*O problema*: Você pode repetir, sem nenhuma alteração, o trecho da reportagem sobre a chacina no Conde que vai de "As investigações aponta" até "poder de destruição."?

*Trecho extraído*:

============================================================

Chacina no Conde: as investigações do crime
Segundo o pedido de prisão temporária, há indícios de homicídio baseados em depoimentos de testemunhas e laudos periciais. O documento aponta que, no momento do crime, os jovens não teriam oferecido qualquer possibilidade de reação.
As investigações aponta que os policiais teriam removido os corpos das vítimas do local do crime, todos com ferimentos letais na cabeça, e utilizado fuzis de alto poder de destruição.
Os veículos das vítimas também foram retirados da cena e levados para a Central de Polícia, em João Pessoa, antes que a Polícia Civil fosse acionada para realizar a perícia técnica. Durante a investigação, uma testemunha relatou que os policiais usavam máscaras e recolheram cápsulas no local do crime.
Outro depoimento registrou que um testemunha ocular, que ainda não foi identificada, descreveu que dois jovens estavam fora do carro com as mãos na cabeça, um dentro do veículo e dois no chão, enquanto policiais apoiavam os pés sobre seus pescoços.
Um laudo pericial apontou que os carros em que os jovens estavam foram atingidos por mais de 90 tiros: 74 em um veículo e 18 no outro, todos disparados de fora para dentro. A perícia ainda ressalta que, sem análise completa no local, não seria possível afirmar com certeza se houve disparos de dentro para fora dos veículos.
O que diz a defesa dos policiais militares e da corporação?
A defesa dos policiais, representada pelo advogado Luiz Eduardo, afirma que os policiais realizavam um “checkpoint” e reagiram a tiros disparados pelos ocupantes dos veículos. Os jovens feridos teriam sido levados a uma unidade hospitalar, onde acabaram morrendo.
O comandante-geral da Polícia Militar da Paraíba, coronel Sérgio Fonseca, afirmou acreditar na versão dos policiais, mas disse que, caso a investigação comprove outra versão, os envolvidos serão responsabilizados.

============================================================

Entradas de dados armazenadas
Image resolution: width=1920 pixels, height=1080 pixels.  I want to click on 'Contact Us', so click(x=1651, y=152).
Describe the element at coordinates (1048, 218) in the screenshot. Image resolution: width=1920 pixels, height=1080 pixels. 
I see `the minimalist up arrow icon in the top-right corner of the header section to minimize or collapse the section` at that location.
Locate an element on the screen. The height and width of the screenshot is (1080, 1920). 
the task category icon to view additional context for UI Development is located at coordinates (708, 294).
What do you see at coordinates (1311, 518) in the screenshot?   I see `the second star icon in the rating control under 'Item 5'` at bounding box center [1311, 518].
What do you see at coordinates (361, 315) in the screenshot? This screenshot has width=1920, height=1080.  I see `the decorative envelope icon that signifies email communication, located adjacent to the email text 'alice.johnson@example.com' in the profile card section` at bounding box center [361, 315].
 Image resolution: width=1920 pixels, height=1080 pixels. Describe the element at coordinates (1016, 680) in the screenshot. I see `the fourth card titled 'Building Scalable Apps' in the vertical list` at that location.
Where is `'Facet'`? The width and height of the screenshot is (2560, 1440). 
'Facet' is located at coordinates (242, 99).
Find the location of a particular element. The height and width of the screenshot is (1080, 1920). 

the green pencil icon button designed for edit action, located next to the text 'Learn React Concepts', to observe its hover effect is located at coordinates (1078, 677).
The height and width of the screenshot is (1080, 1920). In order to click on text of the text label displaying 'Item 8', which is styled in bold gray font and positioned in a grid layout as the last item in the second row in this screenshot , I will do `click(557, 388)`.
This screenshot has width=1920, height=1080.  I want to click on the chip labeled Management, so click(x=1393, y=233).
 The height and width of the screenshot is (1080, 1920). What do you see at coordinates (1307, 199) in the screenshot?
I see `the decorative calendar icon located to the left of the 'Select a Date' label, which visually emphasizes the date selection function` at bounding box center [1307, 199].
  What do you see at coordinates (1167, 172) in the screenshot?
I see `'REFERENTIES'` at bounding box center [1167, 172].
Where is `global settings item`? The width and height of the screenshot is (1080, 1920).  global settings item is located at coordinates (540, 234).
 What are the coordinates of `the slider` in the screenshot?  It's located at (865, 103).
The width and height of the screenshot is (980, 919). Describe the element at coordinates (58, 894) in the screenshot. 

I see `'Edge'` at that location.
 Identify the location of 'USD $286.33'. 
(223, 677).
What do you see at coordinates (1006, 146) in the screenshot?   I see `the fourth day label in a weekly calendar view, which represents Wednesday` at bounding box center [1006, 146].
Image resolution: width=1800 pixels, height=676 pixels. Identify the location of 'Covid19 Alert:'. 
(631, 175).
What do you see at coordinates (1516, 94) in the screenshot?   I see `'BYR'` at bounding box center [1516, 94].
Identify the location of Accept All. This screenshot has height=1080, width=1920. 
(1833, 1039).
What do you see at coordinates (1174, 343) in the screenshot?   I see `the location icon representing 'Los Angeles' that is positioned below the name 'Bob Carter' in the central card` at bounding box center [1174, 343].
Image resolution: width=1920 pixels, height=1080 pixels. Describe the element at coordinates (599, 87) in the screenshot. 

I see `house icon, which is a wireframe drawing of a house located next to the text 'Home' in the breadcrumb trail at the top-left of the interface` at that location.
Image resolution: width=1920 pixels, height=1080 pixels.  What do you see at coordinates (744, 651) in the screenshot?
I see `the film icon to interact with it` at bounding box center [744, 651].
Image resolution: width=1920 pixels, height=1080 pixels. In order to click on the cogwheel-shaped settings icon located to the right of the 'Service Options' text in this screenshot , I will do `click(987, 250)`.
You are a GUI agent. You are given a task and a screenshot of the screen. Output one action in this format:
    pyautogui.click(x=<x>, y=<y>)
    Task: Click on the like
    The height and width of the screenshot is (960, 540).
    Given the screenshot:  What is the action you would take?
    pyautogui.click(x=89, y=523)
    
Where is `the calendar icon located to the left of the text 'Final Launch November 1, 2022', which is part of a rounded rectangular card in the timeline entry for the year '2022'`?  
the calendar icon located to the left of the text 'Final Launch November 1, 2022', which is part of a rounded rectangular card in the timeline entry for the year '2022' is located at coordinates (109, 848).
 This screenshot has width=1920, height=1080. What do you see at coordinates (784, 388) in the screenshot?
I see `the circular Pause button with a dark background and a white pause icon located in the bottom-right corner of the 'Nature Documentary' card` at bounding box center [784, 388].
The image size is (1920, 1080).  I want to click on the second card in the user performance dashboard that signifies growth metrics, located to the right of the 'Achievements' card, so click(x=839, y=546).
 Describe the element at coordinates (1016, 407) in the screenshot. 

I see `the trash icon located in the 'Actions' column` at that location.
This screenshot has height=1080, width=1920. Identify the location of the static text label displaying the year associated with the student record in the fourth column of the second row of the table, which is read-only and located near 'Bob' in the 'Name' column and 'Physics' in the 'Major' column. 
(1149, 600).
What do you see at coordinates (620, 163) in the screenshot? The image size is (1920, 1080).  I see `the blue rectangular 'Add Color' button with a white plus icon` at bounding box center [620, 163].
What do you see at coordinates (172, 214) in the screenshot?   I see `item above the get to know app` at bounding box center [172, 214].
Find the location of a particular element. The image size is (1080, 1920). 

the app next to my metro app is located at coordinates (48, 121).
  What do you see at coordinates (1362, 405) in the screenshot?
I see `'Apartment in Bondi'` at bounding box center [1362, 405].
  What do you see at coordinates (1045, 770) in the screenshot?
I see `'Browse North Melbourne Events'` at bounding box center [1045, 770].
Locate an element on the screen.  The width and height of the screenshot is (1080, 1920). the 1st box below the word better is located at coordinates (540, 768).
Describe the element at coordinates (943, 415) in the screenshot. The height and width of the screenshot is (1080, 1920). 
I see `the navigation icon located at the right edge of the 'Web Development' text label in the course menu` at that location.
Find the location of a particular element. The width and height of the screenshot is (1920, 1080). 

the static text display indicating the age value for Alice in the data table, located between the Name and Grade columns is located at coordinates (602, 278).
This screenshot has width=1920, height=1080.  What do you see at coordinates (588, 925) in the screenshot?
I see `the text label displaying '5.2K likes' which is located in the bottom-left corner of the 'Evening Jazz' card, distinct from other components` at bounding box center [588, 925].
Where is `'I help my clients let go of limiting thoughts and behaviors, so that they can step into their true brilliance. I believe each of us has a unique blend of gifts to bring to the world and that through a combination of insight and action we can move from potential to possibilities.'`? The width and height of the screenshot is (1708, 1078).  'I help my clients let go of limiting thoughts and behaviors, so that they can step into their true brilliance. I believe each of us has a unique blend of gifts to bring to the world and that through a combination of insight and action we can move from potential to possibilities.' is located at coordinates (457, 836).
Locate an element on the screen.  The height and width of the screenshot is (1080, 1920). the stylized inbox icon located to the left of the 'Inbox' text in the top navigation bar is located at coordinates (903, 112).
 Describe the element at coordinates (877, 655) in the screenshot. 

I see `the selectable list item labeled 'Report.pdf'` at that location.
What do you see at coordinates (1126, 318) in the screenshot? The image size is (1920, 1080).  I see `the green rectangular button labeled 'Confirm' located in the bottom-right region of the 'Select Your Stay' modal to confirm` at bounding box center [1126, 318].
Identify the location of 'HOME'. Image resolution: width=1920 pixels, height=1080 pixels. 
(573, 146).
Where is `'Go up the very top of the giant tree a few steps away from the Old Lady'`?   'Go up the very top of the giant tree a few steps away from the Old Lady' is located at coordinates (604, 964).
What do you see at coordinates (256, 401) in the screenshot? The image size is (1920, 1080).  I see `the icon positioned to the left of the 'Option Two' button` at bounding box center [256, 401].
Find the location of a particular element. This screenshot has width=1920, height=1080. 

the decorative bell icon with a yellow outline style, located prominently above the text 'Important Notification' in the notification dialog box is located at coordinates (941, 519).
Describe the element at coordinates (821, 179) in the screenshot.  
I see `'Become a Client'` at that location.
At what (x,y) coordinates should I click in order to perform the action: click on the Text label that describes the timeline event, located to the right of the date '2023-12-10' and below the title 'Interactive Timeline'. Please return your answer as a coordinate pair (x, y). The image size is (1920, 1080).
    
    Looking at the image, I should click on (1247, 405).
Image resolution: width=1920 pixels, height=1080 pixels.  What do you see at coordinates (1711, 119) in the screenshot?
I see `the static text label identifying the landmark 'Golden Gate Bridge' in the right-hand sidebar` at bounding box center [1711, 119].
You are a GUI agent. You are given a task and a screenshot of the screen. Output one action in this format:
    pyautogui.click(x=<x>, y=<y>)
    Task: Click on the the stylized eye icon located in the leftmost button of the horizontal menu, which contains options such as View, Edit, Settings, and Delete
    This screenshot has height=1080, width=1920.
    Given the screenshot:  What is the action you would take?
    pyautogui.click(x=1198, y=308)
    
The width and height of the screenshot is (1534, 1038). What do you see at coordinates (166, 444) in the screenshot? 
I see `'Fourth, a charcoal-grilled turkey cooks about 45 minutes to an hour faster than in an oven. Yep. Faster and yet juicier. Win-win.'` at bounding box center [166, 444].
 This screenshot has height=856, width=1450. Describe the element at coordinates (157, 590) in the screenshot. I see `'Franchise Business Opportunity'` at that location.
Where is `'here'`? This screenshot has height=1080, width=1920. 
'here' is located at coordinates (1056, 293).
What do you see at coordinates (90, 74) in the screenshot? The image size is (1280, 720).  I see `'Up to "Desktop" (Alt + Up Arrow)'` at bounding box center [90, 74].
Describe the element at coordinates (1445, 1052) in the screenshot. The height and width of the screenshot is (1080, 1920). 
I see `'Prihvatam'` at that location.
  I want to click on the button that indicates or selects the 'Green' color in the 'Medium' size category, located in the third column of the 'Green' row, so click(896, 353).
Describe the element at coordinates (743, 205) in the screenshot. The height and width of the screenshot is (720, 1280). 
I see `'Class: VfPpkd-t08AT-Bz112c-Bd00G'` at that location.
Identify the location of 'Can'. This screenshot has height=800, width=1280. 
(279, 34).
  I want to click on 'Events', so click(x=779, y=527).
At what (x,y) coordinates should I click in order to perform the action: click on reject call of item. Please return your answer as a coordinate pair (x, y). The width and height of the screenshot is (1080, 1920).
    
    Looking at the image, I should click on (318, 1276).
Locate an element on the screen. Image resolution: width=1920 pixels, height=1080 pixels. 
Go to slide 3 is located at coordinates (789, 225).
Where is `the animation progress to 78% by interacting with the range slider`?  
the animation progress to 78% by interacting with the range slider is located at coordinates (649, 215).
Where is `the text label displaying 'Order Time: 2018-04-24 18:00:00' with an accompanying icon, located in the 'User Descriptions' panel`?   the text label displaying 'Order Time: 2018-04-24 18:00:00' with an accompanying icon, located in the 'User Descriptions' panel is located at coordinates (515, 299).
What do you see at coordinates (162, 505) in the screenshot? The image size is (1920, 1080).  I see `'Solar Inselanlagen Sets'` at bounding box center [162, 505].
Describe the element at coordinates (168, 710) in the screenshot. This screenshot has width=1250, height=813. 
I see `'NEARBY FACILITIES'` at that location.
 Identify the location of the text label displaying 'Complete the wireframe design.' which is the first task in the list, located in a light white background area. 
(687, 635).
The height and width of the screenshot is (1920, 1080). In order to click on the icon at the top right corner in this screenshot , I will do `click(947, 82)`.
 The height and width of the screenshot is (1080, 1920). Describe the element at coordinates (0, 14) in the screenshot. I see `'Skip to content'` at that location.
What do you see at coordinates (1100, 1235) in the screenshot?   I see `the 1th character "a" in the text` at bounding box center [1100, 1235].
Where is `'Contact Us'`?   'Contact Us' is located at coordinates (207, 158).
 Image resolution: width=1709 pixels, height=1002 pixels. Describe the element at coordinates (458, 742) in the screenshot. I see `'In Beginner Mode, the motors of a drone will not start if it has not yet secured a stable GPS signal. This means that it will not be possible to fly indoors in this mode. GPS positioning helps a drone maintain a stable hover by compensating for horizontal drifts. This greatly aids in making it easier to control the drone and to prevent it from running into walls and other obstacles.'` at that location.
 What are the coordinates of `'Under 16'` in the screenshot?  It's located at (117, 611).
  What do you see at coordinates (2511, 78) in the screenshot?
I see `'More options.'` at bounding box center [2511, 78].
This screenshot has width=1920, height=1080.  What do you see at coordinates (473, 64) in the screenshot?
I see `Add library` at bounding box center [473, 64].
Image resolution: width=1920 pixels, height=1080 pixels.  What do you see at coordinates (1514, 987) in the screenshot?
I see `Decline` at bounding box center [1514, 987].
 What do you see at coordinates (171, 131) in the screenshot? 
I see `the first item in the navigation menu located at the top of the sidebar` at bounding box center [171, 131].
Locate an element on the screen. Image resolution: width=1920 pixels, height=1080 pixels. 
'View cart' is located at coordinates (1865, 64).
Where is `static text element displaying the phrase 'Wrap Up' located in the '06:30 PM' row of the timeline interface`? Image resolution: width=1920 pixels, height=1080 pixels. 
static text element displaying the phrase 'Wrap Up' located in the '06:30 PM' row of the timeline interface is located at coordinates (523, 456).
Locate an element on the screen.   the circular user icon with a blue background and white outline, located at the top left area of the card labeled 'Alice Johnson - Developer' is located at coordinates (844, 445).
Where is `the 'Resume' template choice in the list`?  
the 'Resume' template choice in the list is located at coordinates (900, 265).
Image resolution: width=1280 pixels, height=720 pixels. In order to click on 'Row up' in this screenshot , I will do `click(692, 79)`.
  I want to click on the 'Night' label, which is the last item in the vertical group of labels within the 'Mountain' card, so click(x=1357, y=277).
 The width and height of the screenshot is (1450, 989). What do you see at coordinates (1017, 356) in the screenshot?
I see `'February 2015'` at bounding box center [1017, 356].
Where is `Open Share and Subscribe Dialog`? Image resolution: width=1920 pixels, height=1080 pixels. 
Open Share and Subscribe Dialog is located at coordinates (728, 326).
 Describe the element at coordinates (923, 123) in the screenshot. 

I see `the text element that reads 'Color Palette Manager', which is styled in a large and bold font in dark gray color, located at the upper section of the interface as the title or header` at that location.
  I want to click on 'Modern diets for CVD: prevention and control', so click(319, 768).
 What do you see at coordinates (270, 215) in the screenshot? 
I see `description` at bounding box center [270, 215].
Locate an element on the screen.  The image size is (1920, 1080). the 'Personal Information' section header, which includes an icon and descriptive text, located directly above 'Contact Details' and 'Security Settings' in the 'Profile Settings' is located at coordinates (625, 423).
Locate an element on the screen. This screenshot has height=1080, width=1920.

============================================================

*Solução do problema*:
As investigações aponta que os policiais teriam removido os corpos das vítimas do local do crime, todos com ferimentos letais na cabeça, e utilizado fuzis de alto poder de destruição.